Skywork-R1V3.0 was "bootstrapped" based on the previous generation Skywork-R1V2.0, using high-quality distilled data and rejection sampling techniques to successfully build a powerful multimodal reasoning training set. The design of this model is not limited to text, but also includes image processing, significantly improving its ability to reason between images and text.

image.png

According to the introduction, the training of Skywork-R1V3.0 relies on only about 12,000 supervised fine-tuning samples and 13,000 reinforcement learning samples, demonstrating the unique advantage of "small data triggering great capability." In the authoritative comprehensive multimodal evaluation MMMU, Skywork-R1V3.0 scored 76.0, leading over closed-source models such as Claude-3.7-Sonnet (75.0) and GPT-4.5 (74.4), proving its outstanding cross-modal understanding ability.

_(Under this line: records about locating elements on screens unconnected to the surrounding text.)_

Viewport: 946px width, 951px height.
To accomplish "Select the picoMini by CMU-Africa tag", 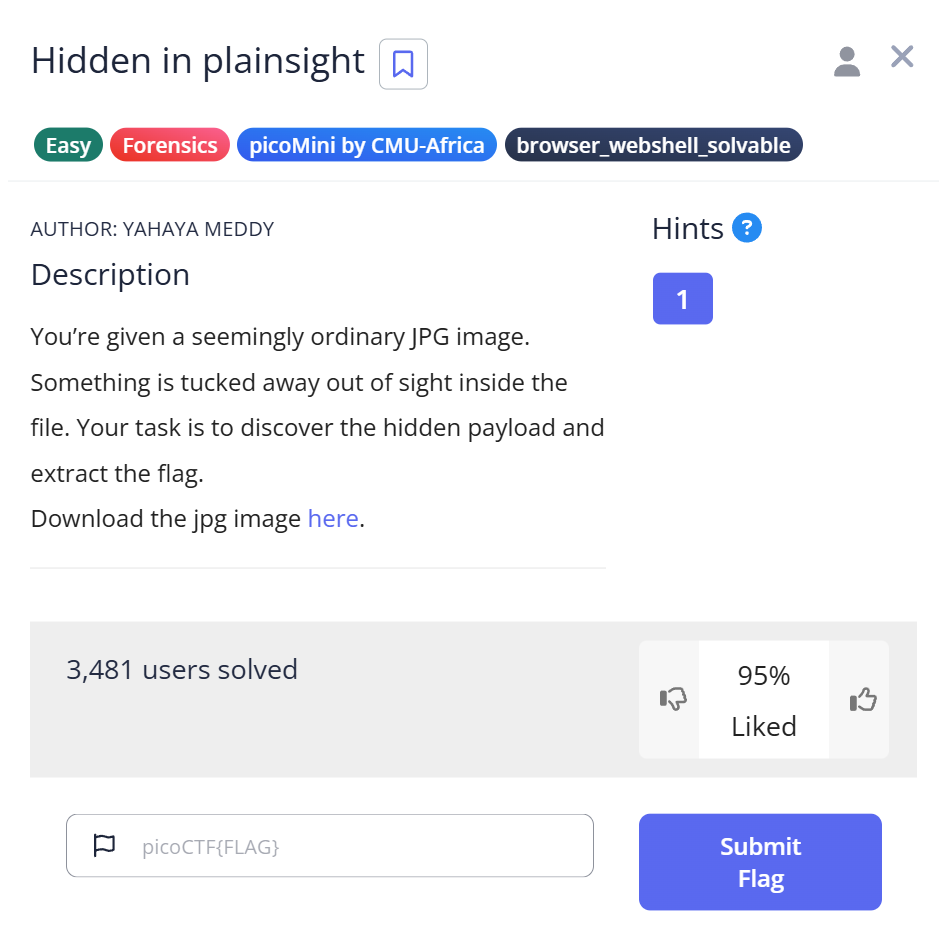I will pos(366,146).
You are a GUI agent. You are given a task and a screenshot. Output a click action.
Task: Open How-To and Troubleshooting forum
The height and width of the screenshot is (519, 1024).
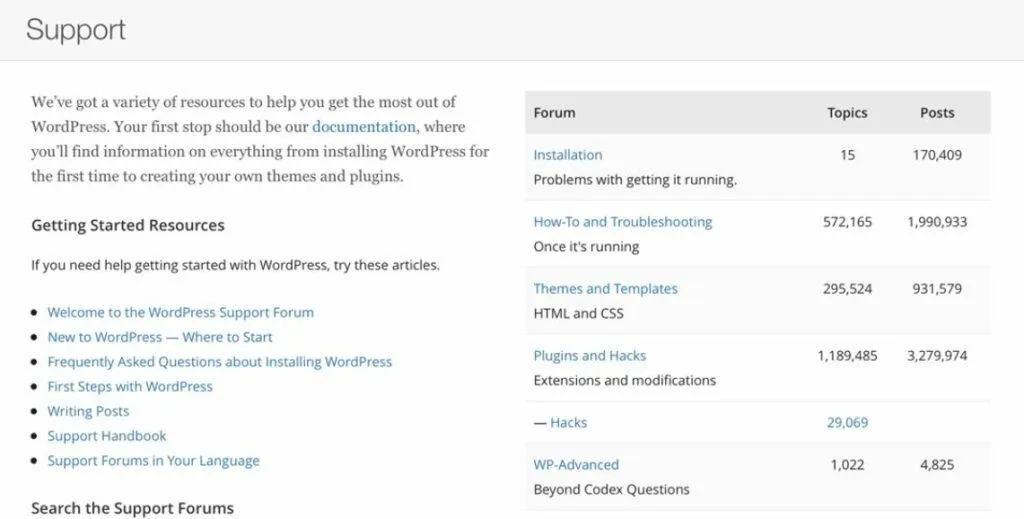point(622,222)
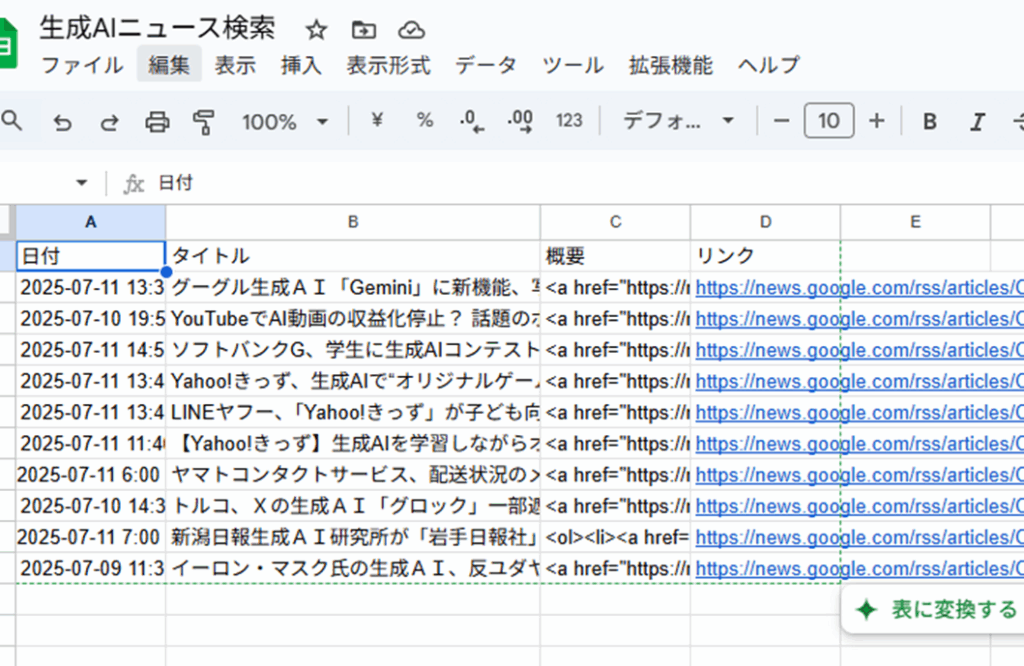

In specific application scenarios, Skywork-R1V3.0 has shown excellent performance in multiple fields such as physics, logic, and mathematical reasoning. For example, in the physics reasoning evaluation, the model achieved the best open-source scores of 52.8 and 31.5, showing its ability to understand complex physics problems. Additionally, in the logic reasoning test, Skywork-R1V3.0 also achieved an excellent score of 59.7.

image.png

The model is also formidable in mathematical reasoning, achieving excellent scores of 77.1, 59.6, and 52.6 in evaluations such as MathVista, MathVerse, and MathVision, significantly outperforming other open-source models. These outstanding performances make Skywork-R1V3.0 a strong competitor in the current open-source multimodal reasoning field.

image.png

The release of Skywork-R1V3.0 marks a new peak in multimodal reasoning technology. Its powerful performance and open-source nature will greatly promote the further development of AI technology.